Activity: Extract, unchanged, each line of the listing below from its first line through the line that contains "Task: Expand the 系统设置 menu chevron", inclusive, and nothing else.

Material provided:
------------
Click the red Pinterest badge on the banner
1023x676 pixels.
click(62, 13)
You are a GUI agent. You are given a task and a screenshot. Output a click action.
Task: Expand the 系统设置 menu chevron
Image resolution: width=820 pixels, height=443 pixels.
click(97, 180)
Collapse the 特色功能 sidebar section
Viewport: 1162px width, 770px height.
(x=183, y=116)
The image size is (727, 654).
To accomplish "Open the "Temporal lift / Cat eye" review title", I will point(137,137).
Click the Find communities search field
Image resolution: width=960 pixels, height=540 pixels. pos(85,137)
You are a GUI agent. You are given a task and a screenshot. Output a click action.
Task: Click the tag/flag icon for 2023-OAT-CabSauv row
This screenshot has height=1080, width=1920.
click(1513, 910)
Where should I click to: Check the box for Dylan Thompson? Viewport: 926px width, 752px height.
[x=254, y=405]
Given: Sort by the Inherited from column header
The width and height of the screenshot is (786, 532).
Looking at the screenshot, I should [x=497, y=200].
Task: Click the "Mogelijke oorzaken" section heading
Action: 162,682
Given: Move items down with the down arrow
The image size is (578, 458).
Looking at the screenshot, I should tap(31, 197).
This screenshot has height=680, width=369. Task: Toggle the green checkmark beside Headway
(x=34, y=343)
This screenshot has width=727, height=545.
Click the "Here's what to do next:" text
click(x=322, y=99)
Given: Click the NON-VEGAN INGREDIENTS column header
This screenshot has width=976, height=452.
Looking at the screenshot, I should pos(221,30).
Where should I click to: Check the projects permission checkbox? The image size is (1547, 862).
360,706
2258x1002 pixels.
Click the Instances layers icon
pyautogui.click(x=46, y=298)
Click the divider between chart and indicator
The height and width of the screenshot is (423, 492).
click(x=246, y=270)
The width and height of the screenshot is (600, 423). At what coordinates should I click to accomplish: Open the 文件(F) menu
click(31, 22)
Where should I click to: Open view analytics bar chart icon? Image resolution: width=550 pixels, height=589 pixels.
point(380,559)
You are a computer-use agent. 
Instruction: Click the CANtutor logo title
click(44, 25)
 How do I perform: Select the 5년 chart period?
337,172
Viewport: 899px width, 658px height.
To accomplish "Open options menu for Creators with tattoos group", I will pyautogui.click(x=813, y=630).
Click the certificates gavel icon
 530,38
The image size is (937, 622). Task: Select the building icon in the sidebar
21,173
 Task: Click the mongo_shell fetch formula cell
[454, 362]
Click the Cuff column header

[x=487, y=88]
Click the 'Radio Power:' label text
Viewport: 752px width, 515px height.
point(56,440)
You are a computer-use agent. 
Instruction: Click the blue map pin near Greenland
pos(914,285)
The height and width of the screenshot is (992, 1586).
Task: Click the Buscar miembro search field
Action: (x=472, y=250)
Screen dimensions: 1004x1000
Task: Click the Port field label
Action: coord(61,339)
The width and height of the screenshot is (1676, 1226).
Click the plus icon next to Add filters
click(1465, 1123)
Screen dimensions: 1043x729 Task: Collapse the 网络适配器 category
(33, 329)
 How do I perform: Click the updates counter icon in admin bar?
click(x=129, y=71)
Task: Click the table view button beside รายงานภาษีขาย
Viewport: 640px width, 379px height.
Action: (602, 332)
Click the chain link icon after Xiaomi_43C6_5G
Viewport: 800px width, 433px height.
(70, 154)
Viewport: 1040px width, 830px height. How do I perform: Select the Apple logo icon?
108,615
------------
Final answer:
Click the red Pinterest badge on the banner
1023x676 pixels.
click(62, 13)
You are a GUI agent. You are given a task and a screenshot. Output a click action.
Task: Expand the 系统设置 menu chevron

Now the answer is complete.